1. ✅ **Discovery**: Uses glob/read/grep to find files (Test 1, 2, 4)
2. ✅ **Accuracy**: Finds correct files 95%+ of the time (Test 1, 2, 4)
3. ✅ **Priorities**: Rates files correctly (critical > high > medium) (Test 2, 4)
4. ✅ **Read-Only**: Never uses write/edit/bash (Test 5)
5. ✅ **Error Handling**: Handles bad requests gracefully (Test 3)
6. ✅ **Comprehensive**: Finds all relevant files for multi-domain queries (Test 4)

### ContextScout is "Broken" if:

1. ❌ **Fabrication**: Makes up file paths without verification
2. ❌ **Wrong Tools**: Uses bash instead of glob/read/grep
3. ❌ **Violations**: Uses write/edit tools (read-only violation)
4. ❌ **Incomplete**: Misses critical files in multi-domain search
5. ❌ **Poor Accuracy**: Finds wrong files >20% of the time
6. ❌ **Bad Errors**: Crashes or provides unhelpful errors on bad requests

---

## Expected Outcomes

### Test 1: Code Standards Discovery
```
✅ PASS
- Used glob to search for "code" and "standards"
- Found: .opencode/context/core/standards/code-quality.md
- Priority: ⭐⭐⭐⭐⭐ (critical)
- Included line ranges for key sections
- No write/edit/bash tools used
```

### Test 2: Domain-Specific Discovery
```
✅ PASS
- Checked navigation.md first
- Found: .opencode/context/openagents-repo/core-concepts/evals.md (⭐⭐⭐⭐⭐)
- Also found: guides/testing-agent.md (⭐⭐⭐⭐)
- Prioritized domain-specific over generic
- Provided loading strategy
```

### Test 3: Bad Request Handling
```
✅ PASS
- Used glob to search for "quantum blockchain AI"
- Found no relevant files
- Reported honestly: "No context files found for this topic"
- Suggested alternatives: "Available topics: agents, evals, registry..."
- Did NOT fabricate paths
```

### Test 4: Multi-Domain Comprehensive
```
✅ PASS
- Found 5 files across domains:
  1. ⭐⭐⭐⭐⭐ guides/adding-agent.md
  2. ⭐⭐⭐⭐⭐ core-concepts/agents.md
  3. ⭐⭐⭐⭐ standards/code-quality.md
  4. ⭐⭐⭐⭐ standards/test-coverage.md
  5. ⭐⭐⭐⭐ core-concepts/evals.md
- Correct priority order
- Provided loading strategy
```

### Test 5: Tool Usage Validation
```
✅ PASS
- Used glob for discovery
- Used read for content
- Did NOT use write/edit/bash
- Respected read-only constraints
```

---

## Debugging Failed Tests

### If Test 1 Fails (Code Standards)
**Problem**: ContextScout didn't find code-quality.md  
**Check**:
- Did it use glob to search?
- Did it search in .opencode/context/core/standards/?
- Did it verify file exists before returning?

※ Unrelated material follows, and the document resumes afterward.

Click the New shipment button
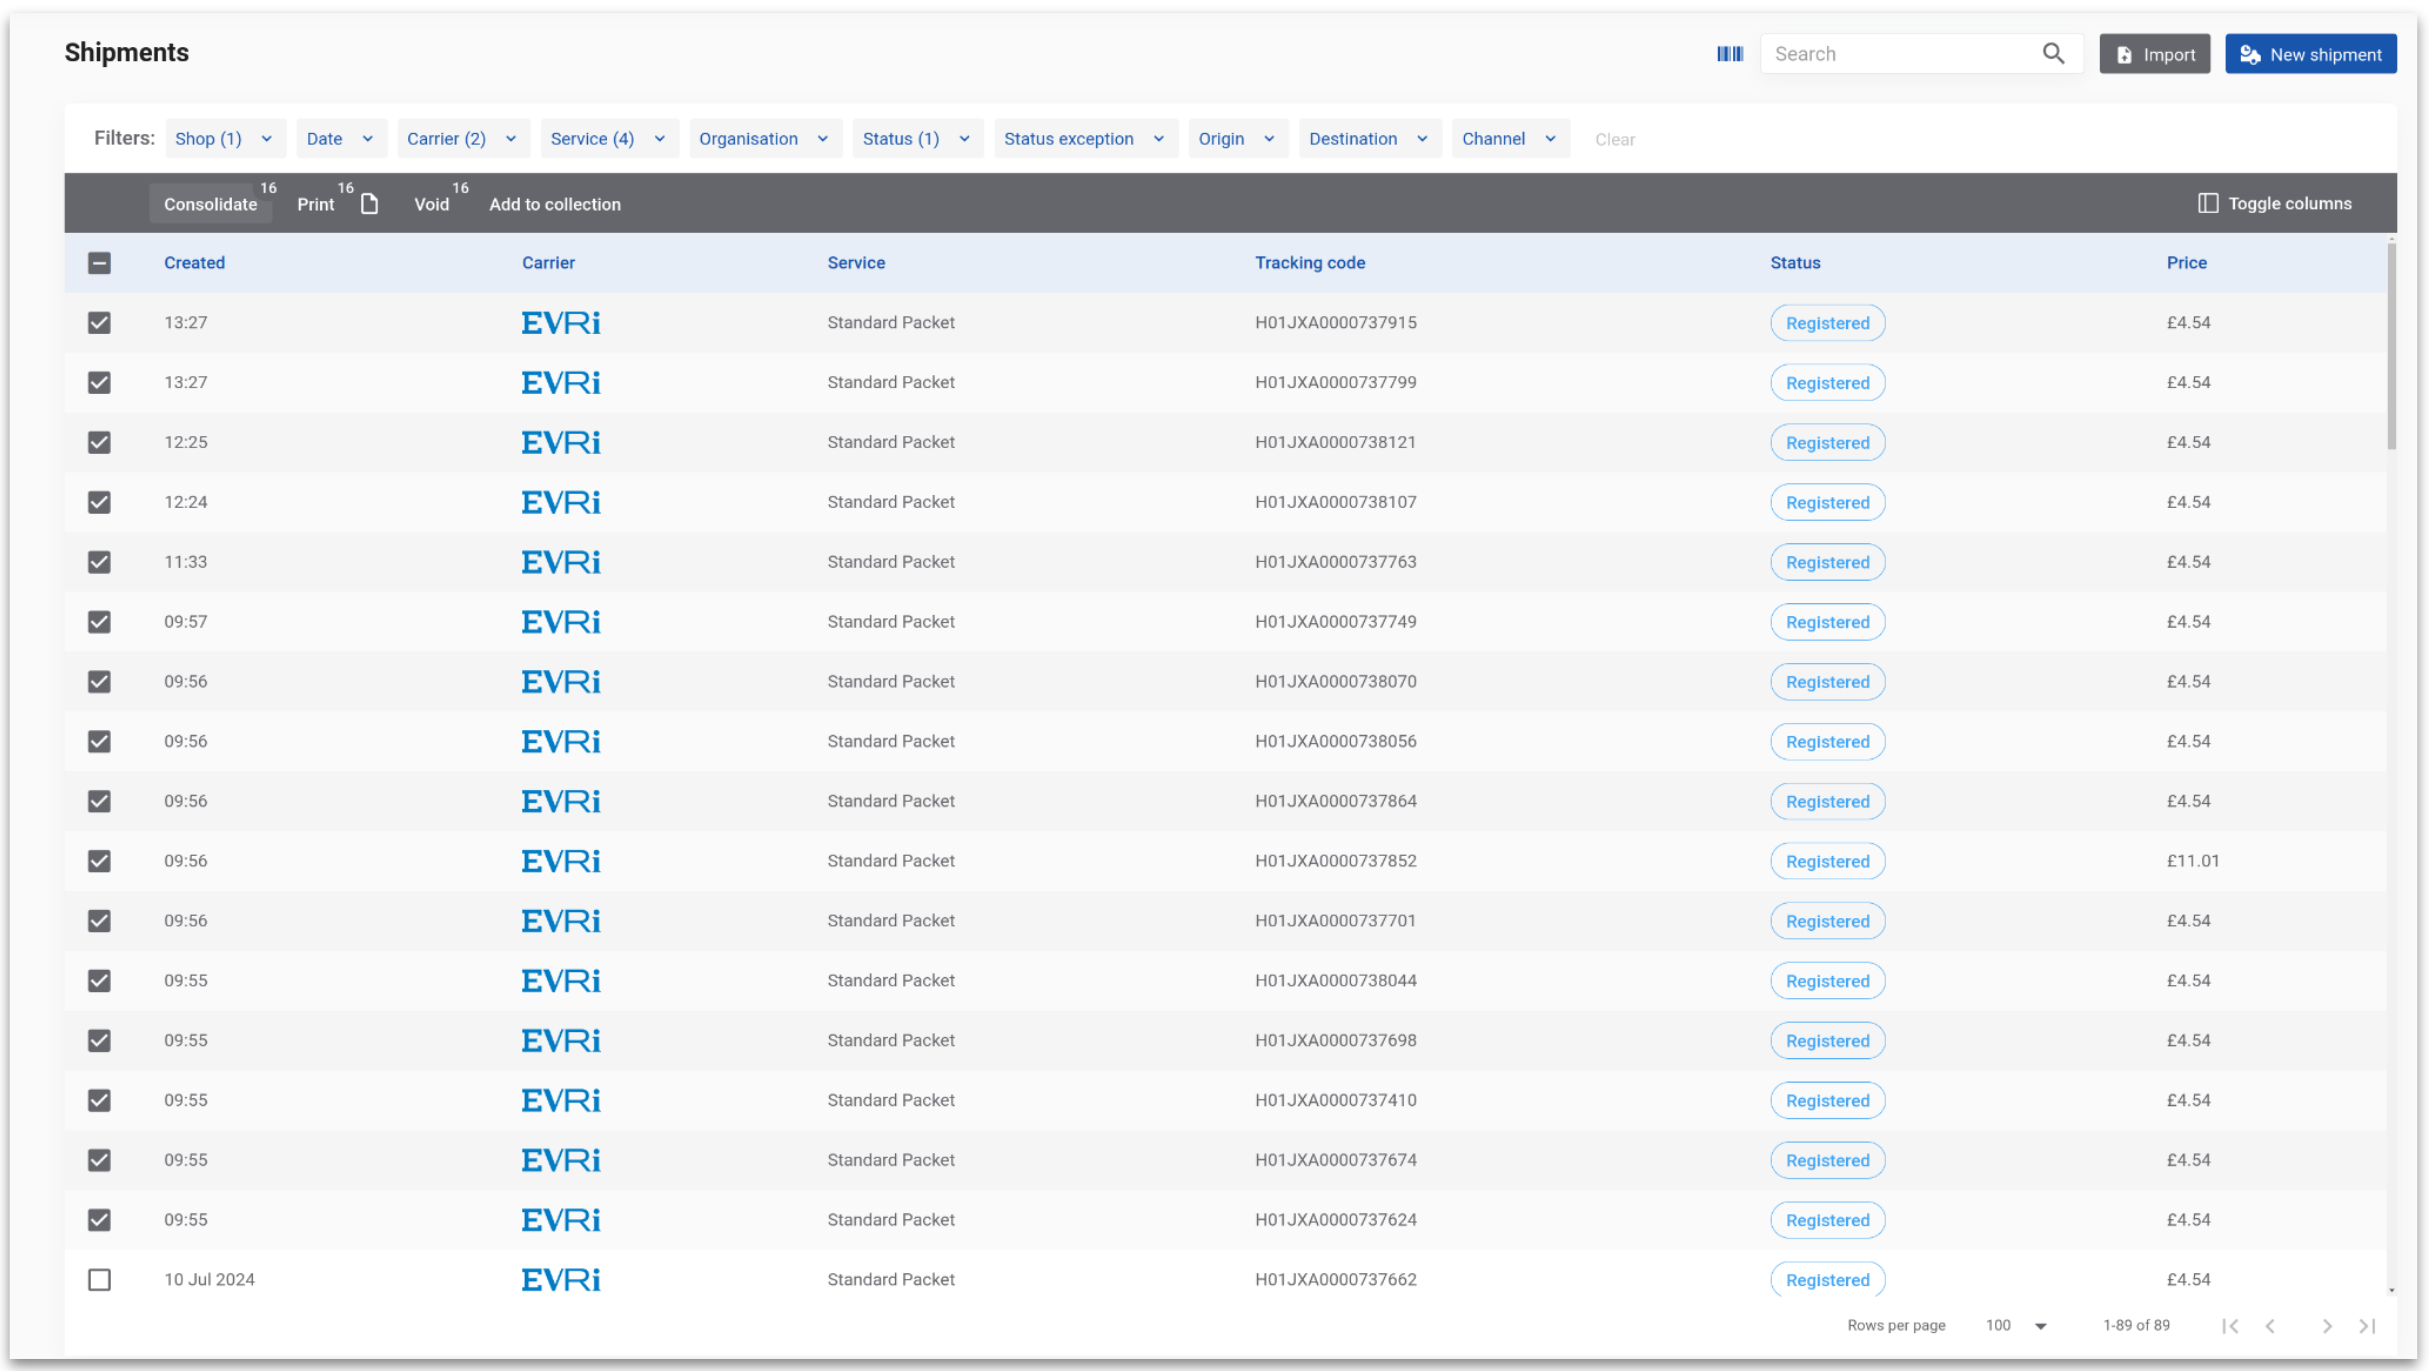coord(2310,54)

### If Test 2 Fails (Domain-Specific)
**Problem**: ContextScout didn't find eval context  
**Check**:
- Did it check navigation.md first?
- Did it search in openagents-repo directory?
- Did it prioritize domain files correctly?

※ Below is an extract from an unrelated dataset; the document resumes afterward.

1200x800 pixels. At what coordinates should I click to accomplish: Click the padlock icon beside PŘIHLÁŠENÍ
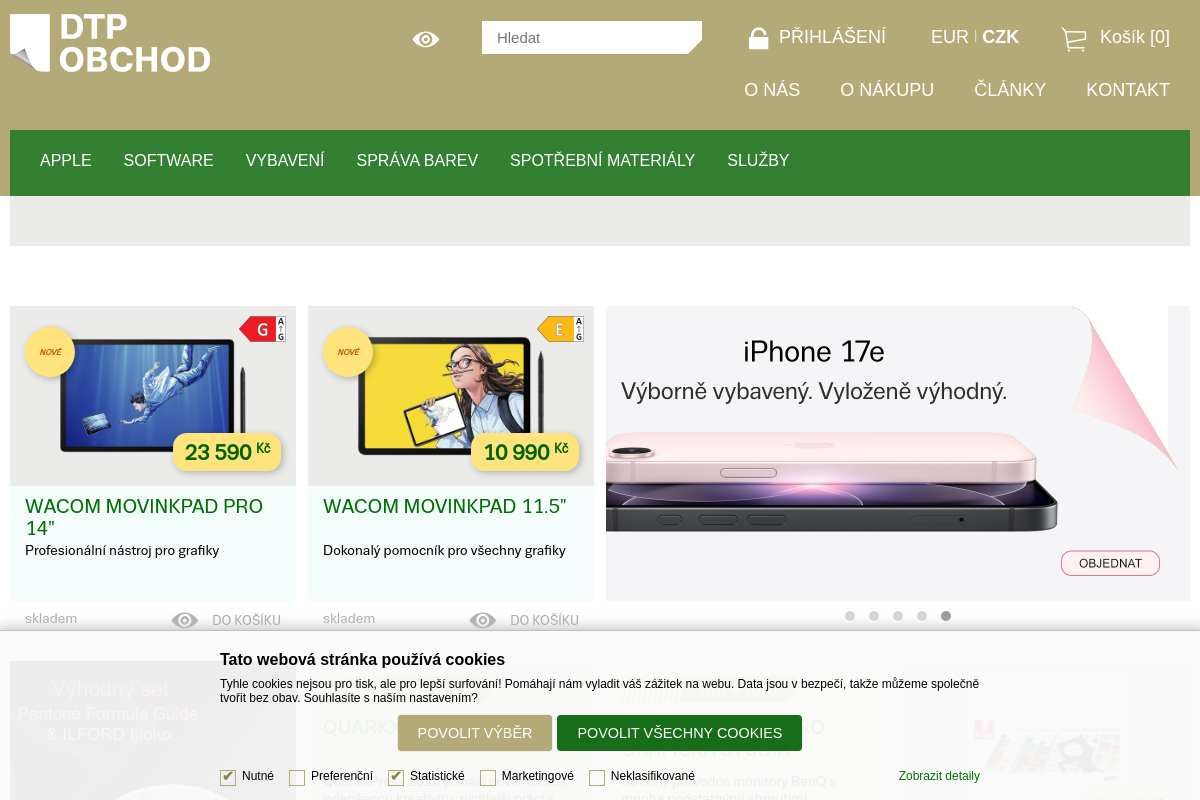click(757, 37)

### If Test 3 Fails (Bad Request)
**Problem**: ContextScout fabricated files or crashed  
**Check**:
- Did it still use tools to search?
- Did it report honestly when nothing found?
- Did it provide helpful suggestions?

### If Test 4 Fails (Multi-Domain)
**Problem**: ContextScout missed files or wrong priorities  
**Check**:
- Did it search multiple directories?
- Did it find all 4-5 expected files?
- Were priorities correct (critical first)?

### If Test 5 Fails (Tool Usage)
**Problem**: ContextScout used forbidden tools  
**Check**:
- Did it use write or edit? (VIOLATION)
- Did it use bash instead of glob/read? (VIOLATION)
- Check tool call logs for violations

---

## Related Documentation

- [ContextScout Agent](.opencode/agent/ContextScout.md)
- [OpenAgent Integration Tests](../../openagent/tests/contextscout-integration/)
- [Eval Framework Concepts](.opencode/context/openagents-repo/core-concepts/evals.md)

---

**Key Insight**: ContextScout must be a reliable, read-only discovery tool that uses appropriate tools (glob/read/grep), finds correct files, and handles errors gracefully. These tests validate all critical behaviors.